◆ Text shown ◆
##############################

Following a hearing conducted December 21, 1960, at which Bey appeared pro se, the Board chose the last, most severe, alternative. As an automatic consequence of parole revocation, Bey was remanded to prison to serve the unexpired portion of the term of his maximum sentence at the date of his violation of a parole condition. Although he could be reconsidered for parole at any time, he would automatically be heard again for possible release on parole only after serving another year of imprisonment. Parole Board Regulation X.C, D. Although Bey's arrest was statutorily authorized for any reason "deemed sufficient" by the parole board, a precondition to parole revocation and reincarceration was that Bey had been arrested "for violation of his parole." Conn.Gen.Stat. § 54-128(a).

##############################

(Stored data entries)
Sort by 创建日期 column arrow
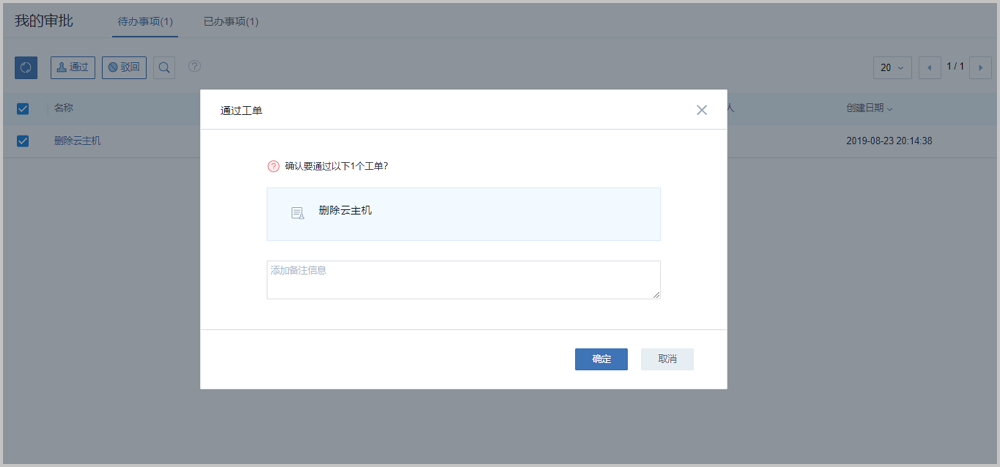1000x467 pixels. (x=890, y=108)
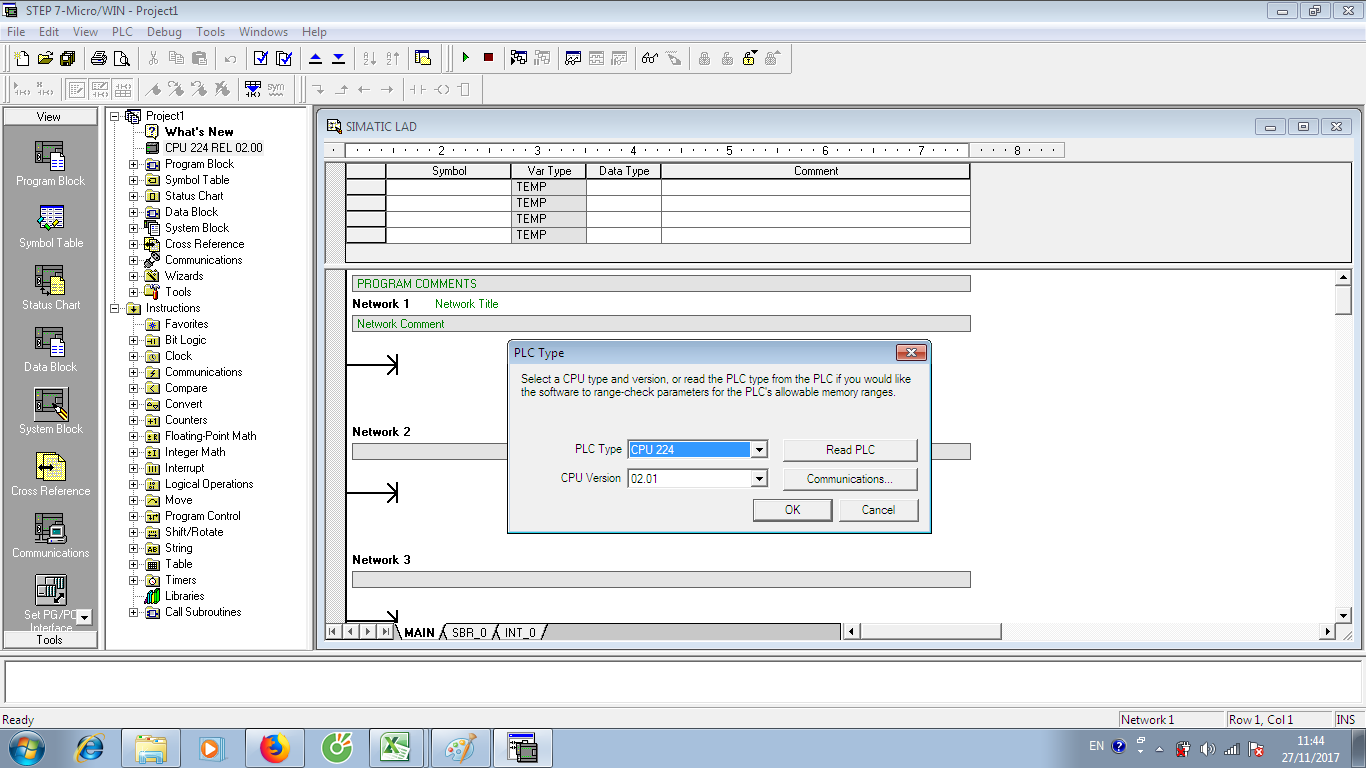
Task: Start the PLC with the Run icon
Action: 466,58
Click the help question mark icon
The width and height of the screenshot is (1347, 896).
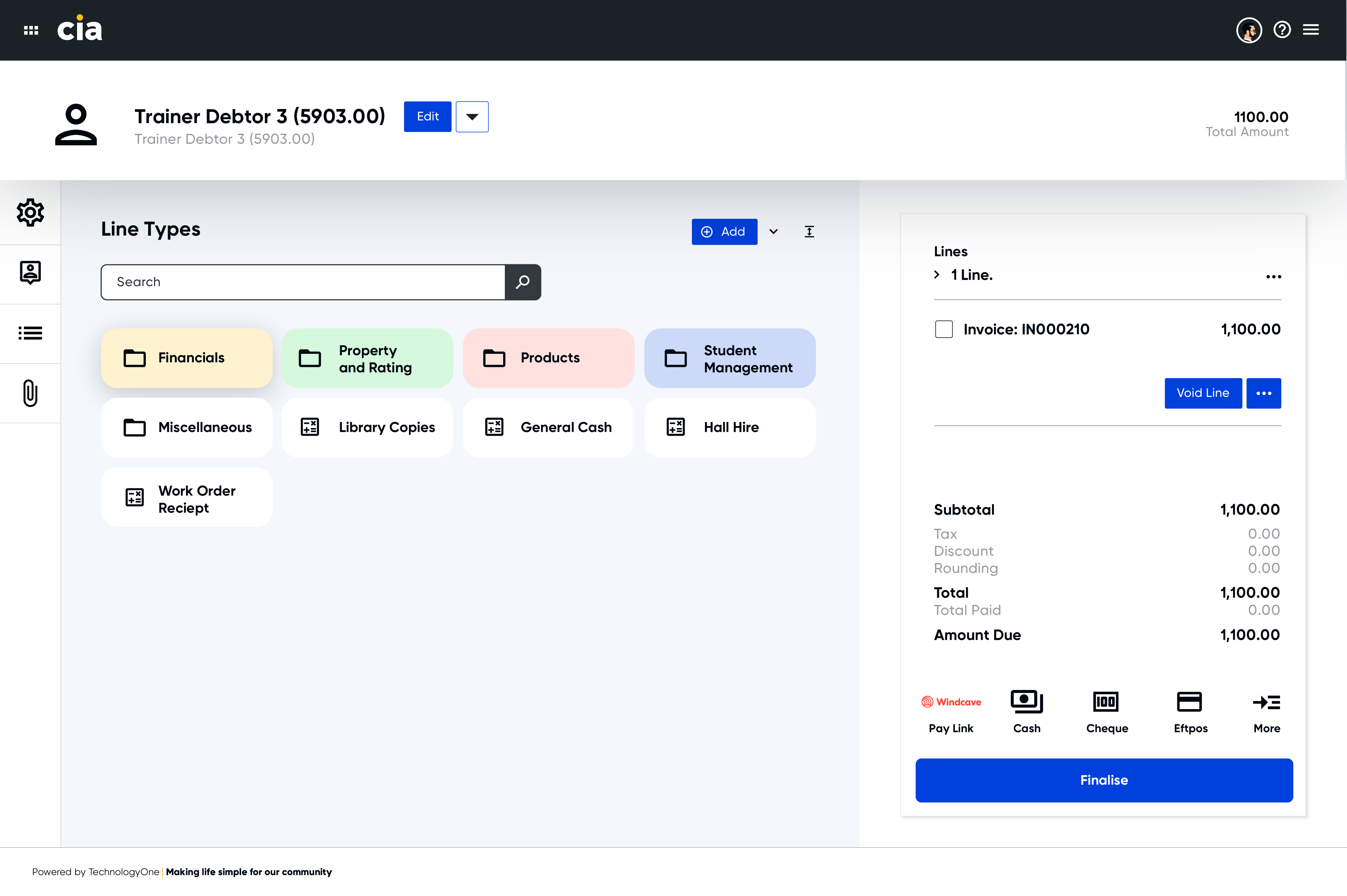coord(1282,30)
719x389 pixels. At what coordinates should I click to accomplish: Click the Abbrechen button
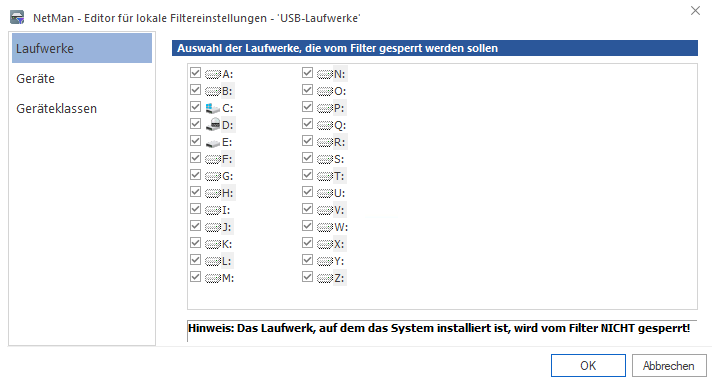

##############################

Write the next part of the text on Bey's parole revocation, picking up after its final sentence. The lines above come from a separate source unrelated to the text.

◆ Result for this task ◆
At the time it revoked Bey's parole, the board had before it Bey's testimony (there is nothing in the record to indicate the nature of the testimony), Mercer's report, and also a much briefer report prepared by the Executive Secretary, James McIlduff. McIlduff's report consisted of a digest of Mercer's report, in the main stressing aspects least favorable to Bey, and miscellaneous representations based on Bey's previous record. For example, McIlduff described Bey as "emotionally unstable" and "somewhat of an agitator" and referred to a period of several years during Bey's earlier incarceration when Bey was confined at the Norwich State Hospital as a mental patient.

We have recounted the facts revealed in this...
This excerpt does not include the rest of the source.